Failures in nuclear energy.

Answer 74

Three Mile Island: Failed relief value (problems known, ignored). No injuries or adverse health effects (directly attributed, other sources possible). Some radioactive gas released, but no more than background levels.
Chernobyl: Safety turned off for a test. To conduct test, reactor fell to 25%. Failed and it went to 1%. In an attempt to bring it up, a power surge occurred (emergency shutdown failed, since it was off). Graphite at the bottom of control rods (defect, Soviet Union did not notify them) combusted. <50 deaths with 2000 expected.
Fukushima: Tsunami took out backup generators used to cool rods and there wasn’t enough water to keep the rods from melting. This was preventable as they were warned to move backup generators out of a basement (which flooded).

Question 75

What is a meltdown?

Answer 75

Solid fuel heats up and liquefies (5000C).

Question 76

What is “China Syndrome”.

Answer 76

Melted fuel will continue to melt through containment, then floor, then through the Earth’s crust.

Question 77

How much energy did Trinity produce?

Answer 77

100TJ

Question 78

How much energy did Little Boy produce?

Answer 78

63TJ

Question 79

How much energy did Fat Man produce?

Answer 79

88TJ

Question 80

Three interpretations of of Quantium Mechanics.

Answer 80

Copenhagen: Only the probability of some things can be predicted.

Many Worlds: All possible outcomes exist as other worlds, rather than a collapse into one outcome.

Pilot Wave Theory/Bohmian Mechanics: There are hidden variables affecting the outcome that we do not know.

Question 81

Michelson-Morley experiment has what postulates?

Answer 81

This experiment attempted to measure the speed of the Earth, assuming that lights speed was constant through the ‘ether’ of space.
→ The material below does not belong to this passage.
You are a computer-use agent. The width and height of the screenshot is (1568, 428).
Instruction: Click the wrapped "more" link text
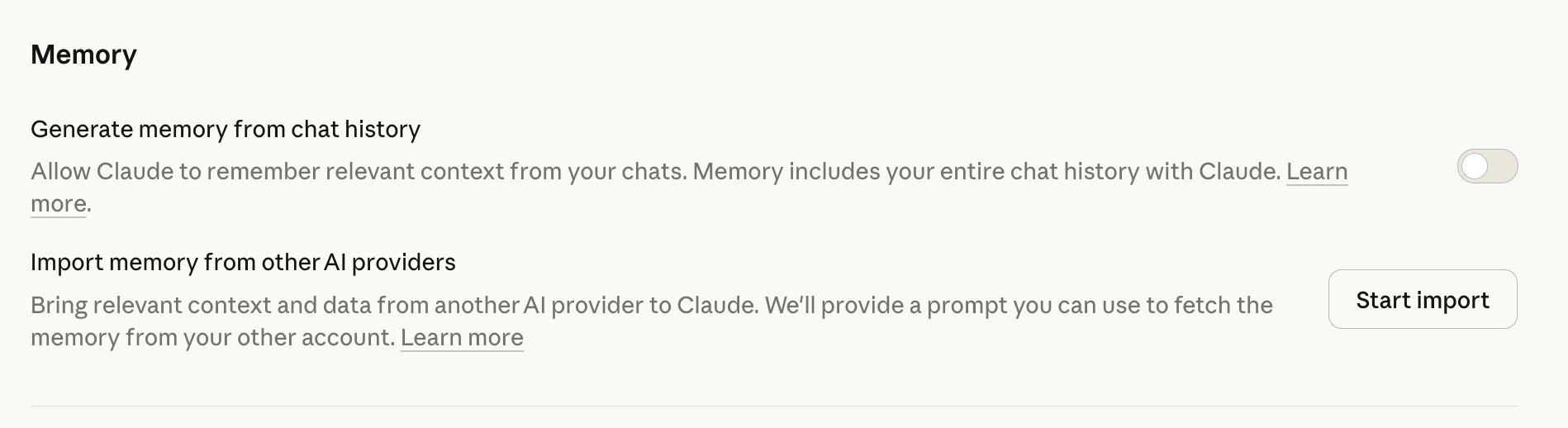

It found that there was no difference in the motion of light when it traveled in different directions relative to Earth’s travel.

Postulate 1: All the laws of nature are the same in all uniformly moving
reference frames.
Postulate 2: Speed of light is a constant, independent of the motion of the light source or the observer.

Question 82

Why are electron microscopes so much more powerful?

Answer 82

Electrons have far shorter wavelengths than visible light does.

Question 83

Three interpretations of of Quantum Mechanics.

Answer 83

Copenhagen: Only the probability of some things can be predicted.

Many Worlds: All possible outcomes exist as other worlds, rather than a collapse into one outcome.

Pilot Wave Theory/Bohmian Mechanics: There are hidden variables affecting the outcome that we do not know.